El silencio no está de moda, curioso lector. Como consecuencia, en las aulas de nuestro país predomina la repetición constante de conceptos y procedimientos en la vorágine de la interrupción constante por parte de los alumnos. El profesor habla y el alumno también. Es sorprendente (y habitual) constatar cómo se entrecruzan las conversaciones paralelas a la explicación del docente. Amoríos y algoritmos. Cotilleos y géneros literarios. Lamentos y genética molecular. ¿Solución? El profesor exhibe la varita mágica tecnológica: proyecta una diapositiva multicolor o un vídeo emocionante y musical. Silencio total. ¡Que nadie ose interrumpir a la máquina!

¿Se puede superar?

En la vida diaria, el silencio puede interpretarse como un signo de debilidad o nerviosismo. Sin embargo, los fundamentos de la oratoria nos alertan sobre la importancia del manejo de los silencios en la exposición pública de cualquier contenido. Las pausas justas benefician el respiro del oyente y evitan el bloqueo en la asimilación de los conceptos o argumentos. El cerebro del público agradece el respiro de la pausa y, al mismo tiempo, percibe la habilidad del emisor para crear cierto clima de tensión o énfasis.

Los oradores eficaces son capaces de marcar las ideas principales del discurso con unos silencios estudiados. El ritmo de una exposición oral no se improvisa, querido lector. Una pausa de tres segundos es suficiente para introducir una pregunta clave, una idea provocadora o para dejar abierta la reflexión personal del auditorio. Tres segundos para que el receptor distraído comprenda que es ahora cuando llega la esencia del discurso. ¡Te estoy hablando a ti! Tres segundos para que aquellos rostros somnolientos se preparen para recibir el puñetazo conceptual en forma de lección de vida. ¡Despierta!
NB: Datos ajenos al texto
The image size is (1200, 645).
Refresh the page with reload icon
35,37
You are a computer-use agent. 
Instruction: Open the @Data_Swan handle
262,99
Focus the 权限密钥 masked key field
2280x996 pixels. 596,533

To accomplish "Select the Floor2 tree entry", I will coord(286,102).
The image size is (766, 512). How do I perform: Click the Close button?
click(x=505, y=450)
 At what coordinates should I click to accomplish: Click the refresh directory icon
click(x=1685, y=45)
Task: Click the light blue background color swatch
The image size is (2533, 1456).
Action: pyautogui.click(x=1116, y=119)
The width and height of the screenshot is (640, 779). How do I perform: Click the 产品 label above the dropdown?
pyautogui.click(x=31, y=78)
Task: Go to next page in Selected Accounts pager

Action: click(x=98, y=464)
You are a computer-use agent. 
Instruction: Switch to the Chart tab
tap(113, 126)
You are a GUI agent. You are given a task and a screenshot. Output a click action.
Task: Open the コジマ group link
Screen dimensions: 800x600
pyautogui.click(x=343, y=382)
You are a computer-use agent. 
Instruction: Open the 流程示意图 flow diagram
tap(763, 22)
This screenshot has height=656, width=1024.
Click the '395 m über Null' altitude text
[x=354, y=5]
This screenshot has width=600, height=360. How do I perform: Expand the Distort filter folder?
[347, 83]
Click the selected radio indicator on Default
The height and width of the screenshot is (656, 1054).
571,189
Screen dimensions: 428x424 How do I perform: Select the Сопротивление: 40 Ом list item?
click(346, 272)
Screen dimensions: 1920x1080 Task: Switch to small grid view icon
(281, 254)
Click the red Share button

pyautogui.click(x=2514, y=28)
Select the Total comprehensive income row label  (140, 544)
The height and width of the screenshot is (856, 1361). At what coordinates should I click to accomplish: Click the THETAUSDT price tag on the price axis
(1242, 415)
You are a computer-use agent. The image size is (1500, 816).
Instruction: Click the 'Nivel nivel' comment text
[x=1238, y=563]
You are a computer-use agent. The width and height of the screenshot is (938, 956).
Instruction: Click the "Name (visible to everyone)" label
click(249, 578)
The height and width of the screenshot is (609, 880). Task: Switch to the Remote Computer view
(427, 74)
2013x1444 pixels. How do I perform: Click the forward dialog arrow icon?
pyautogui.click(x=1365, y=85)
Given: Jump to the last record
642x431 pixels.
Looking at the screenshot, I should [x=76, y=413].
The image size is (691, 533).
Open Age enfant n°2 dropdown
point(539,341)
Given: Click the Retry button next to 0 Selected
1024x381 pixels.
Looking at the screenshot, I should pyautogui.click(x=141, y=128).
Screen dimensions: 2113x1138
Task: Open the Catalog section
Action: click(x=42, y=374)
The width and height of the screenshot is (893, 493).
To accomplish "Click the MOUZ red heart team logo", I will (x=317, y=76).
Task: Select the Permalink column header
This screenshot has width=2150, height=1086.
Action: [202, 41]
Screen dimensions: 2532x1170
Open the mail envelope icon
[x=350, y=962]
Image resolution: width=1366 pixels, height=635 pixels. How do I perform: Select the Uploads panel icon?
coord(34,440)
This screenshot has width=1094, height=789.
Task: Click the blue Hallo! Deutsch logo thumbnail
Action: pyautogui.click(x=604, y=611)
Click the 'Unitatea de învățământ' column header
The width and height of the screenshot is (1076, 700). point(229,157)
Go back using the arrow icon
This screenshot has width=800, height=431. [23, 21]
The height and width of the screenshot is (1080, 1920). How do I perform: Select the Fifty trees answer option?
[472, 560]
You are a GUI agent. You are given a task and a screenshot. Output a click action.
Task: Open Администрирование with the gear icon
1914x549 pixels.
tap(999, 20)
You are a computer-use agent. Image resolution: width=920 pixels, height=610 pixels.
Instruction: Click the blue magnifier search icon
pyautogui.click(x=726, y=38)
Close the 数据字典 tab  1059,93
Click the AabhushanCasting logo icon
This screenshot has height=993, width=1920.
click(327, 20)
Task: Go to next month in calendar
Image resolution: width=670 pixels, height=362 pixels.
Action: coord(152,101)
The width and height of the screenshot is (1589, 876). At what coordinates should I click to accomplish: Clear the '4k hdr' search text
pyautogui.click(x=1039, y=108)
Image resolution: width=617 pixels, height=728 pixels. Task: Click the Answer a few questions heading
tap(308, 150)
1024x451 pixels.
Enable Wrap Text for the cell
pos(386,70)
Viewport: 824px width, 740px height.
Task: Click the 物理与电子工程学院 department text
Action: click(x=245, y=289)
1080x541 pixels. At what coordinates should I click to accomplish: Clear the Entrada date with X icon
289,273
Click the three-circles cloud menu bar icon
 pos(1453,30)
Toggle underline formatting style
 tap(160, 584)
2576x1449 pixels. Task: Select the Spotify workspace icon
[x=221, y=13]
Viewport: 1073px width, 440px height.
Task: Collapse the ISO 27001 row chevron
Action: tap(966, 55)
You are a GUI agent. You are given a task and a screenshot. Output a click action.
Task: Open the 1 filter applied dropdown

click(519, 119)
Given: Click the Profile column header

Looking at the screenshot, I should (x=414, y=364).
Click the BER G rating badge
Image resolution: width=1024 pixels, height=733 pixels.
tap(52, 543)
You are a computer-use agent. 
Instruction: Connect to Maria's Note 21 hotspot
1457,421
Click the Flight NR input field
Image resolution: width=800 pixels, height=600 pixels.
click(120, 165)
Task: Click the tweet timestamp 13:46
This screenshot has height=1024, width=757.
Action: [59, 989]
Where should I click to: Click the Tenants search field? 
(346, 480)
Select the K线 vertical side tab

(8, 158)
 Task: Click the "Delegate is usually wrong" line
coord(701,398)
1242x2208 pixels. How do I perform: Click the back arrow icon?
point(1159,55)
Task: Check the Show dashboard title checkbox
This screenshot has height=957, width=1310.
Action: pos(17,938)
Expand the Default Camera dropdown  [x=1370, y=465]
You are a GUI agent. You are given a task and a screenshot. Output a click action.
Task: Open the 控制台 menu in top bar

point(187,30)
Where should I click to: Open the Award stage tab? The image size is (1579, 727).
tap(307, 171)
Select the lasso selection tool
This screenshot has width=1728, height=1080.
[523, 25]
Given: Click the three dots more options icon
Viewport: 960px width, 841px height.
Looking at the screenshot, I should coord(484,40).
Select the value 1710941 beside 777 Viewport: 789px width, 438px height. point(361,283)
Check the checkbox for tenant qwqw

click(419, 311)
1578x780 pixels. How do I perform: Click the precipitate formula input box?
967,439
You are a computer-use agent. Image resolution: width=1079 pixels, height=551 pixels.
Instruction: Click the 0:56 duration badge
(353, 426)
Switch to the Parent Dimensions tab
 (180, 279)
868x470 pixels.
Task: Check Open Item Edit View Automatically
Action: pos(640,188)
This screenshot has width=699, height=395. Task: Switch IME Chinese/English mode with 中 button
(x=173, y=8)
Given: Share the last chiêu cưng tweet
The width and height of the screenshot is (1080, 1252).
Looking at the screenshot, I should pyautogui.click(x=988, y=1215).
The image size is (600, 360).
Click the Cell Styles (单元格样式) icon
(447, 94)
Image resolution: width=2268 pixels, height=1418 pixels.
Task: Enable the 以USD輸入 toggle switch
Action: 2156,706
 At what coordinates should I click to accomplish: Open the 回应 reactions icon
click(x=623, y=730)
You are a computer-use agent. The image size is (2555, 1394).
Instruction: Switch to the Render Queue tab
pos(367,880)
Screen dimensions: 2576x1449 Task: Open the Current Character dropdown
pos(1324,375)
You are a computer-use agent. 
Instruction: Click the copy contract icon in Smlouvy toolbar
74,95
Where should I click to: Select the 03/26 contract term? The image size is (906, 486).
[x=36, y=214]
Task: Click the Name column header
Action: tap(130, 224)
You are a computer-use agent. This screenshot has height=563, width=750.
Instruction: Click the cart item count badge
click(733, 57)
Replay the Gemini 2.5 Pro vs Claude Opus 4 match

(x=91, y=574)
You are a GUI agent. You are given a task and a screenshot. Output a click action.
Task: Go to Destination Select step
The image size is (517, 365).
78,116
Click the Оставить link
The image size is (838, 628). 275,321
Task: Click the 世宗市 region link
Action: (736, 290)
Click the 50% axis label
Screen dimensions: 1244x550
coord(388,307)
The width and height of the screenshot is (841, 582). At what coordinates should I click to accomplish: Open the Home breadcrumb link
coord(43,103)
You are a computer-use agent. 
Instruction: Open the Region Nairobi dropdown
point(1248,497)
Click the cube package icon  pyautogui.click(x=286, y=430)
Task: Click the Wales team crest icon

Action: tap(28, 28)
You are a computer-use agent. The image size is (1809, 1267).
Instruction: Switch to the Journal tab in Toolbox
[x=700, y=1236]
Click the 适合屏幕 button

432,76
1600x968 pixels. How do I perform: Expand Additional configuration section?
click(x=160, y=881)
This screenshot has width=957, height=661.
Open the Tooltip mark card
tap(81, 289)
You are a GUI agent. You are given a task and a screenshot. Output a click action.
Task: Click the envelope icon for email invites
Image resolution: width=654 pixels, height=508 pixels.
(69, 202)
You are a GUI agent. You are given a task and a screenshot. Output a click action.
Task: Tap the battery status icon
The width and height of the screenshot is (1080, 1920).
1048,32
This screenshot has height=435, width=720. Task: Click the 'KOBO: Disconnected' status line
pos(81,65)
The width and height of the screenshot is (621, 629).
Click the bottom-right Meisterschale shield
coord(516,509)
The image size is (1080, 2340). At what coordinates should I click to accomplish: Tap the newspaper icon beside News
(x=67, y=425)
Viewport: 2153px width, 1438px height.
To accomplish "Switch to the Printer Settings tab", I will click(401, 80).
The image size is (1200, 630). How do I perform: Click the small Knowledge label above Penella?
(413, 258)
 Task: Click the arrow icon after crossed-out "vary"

Consejo final. El paso del tiempo reconcilia a los seres humanos con el silencio. La lectura de un libro, la admiración de una pintura, el disfrute de una pieza musical, las ensoñaciones brotadas de un horizonte despejado, la respiración de un recién nacido, la conciencia de las debilidades personales o los retos épicos del adolescente rebelde necesitan el silencio. Todos conocemos a muchos necios que no escuchan a nadie. Seamos sabios por un día y escuchemos al silencio. Vale.